Supplied entries START

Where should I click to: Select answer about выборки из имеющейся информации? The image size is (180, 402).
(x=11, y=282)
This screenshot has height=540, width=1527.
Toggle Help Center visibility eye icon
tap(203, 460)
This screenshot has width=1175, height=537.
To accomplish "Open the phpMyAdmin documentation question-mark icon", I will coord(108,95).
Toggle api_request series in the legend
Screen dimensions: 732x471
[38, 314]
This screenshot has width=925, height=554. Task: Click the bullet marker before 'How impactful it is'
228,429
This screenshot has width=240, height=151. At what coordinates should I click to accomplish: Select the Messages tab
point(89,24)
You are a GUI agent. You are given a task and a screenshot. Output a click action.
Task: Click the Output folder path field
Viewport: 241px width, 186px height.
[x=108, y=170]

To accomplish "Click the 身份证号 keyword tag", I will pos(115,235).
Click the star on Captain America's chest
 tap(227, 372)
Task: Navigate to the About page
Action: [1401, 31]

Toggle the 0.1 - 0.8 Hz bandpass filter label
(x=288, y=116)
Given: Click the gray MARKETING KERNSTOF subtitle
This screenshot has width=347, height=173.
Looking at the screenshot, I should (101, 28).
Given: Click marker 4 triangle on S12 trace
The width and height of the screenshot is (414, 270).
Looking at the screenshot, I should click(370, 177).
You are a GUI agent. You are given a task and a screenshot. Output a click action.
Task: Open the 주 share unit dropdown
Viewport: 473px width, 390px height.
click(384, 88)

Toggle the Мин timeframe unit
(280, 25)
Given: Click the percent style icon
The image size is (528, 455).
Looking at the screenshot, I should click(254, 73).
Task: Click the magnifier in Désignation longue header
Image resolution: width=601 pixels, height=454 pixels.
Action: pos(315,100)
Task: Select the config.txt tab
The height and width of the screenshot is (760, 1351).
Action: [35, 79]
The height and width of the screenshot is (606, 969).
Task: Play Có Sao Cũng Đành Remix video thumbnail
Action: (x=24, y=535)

Supplied entries END

> _Exercise description_: Up to and including the last line of the listing above, copy exactly every line from the one that contains "Toggle the Мин timeframe unit" onward; leave out all others.

> _Solved problem_:
Toggle the Мин timeframe unit
(280, 25)
Given: Click the percent style icon
The image size is (528, 455).
Looking at the screenshot, I should click(254, 73).
Task: Click the magnifier in Désignation longue header
Image resolution: width=601 pixels, height=454 pixels.
Action: pos(315,100)
Task: Select the config.txt tab
The height and width of the screenshot is (760, 1351).
Action: [35, 79]
The height and width of the screenshot is (606, 969).
Task: Play Có Sao Cũng Đành Remix video thumbnail
Action: (x=24, y=535)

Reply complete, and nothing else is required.